На фоне изображен замок, похожий на череп, и еще один череп, из которого растут волосы. В них, как в кроне дерева, живут птицы. Есть тут еще несколько лиц, ладоней, человеческих эмбрионов. Все это в коричневых тонах. Ярко выделяются лягушка, ваза, упомянутые роза и птицы [183] .

Здесь надо искать отгадку творчества Гора. Особенно его блокадных стихов. Глядя на эту картину, он понимал, насколько больше скажешь, если не следуешь бытовой логике. Одно стихотворение может вместить в себя прошлое, настоящее и будущее.

183

Полотно Марковой занимало почетное место в кабинете Гора в квартире на Грибоедова, 9. На Ленина, 34, судьба картины оказалась более сложной – она напугала появившуюся в доме невестку. Во избежание семейных конфликтов было решено увезти холст на дачу. Там картина была помещена на чердак, пережила больше десяти холодных зим и начала осыпаться. Тогда эта вещь была подарена отцу, им отреставрирована и повешена над его письменным столом (см. записи от 25.8.74, 16.11.74).

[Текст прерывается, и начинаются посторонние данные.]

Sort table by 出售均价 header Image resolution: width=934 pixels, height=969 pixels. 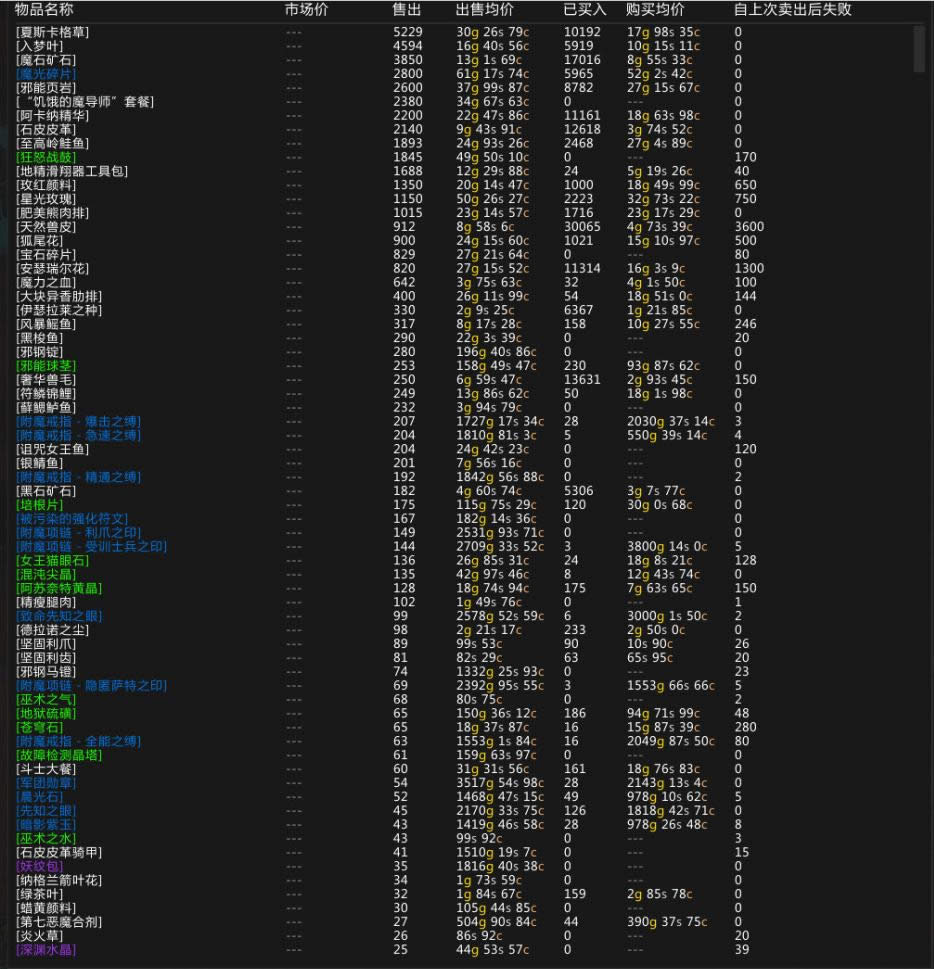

Кстати, в одном из блокадных стихотворений (подозреваю, не без влияния хармсовских «Анекдотов») появляются Гоголь и Пушкин. Эти представители самой природы (неслучайно, «утро и Пушкин» в последней строке) в природу возвращаются, оказываются с ней слиты. Более того, мы видим Петербург-Ленинград, становящийся лесом. Это точное описание блокады, в которой невозможна обычная городская жизнь, но при этом торжествуют стихии снега и воды: «Вот Гоголь сидит. / Вот Пушкин идет. / Олень выбегает из леса. / И детское солнце вприприжку. / А няня завязла в снегу…»

После того как Гор написал – выплеснул – стихи о блокаде, он опять насторожился. Для этого были причины: в эвакуации и после нее Геннадий Самойлович возвращался к привычному существованию. Поэтому свою блокадную книгу он не доверил никому – ни друзьям, ни родственникам, ни пишущей машинке. Все же перепечатка предполагает распространение, а существование в форме рукописи делало это невозможным.

Гор опасался не только своих блокадных стихов, но и ранней прозы. Чувствовал, что тут не оберешься последствий. Кто-нибудь возьмет почитать – и сразу догадается, что можно было не стараться выглядеть как все. На самом деле он тот, кто это писал.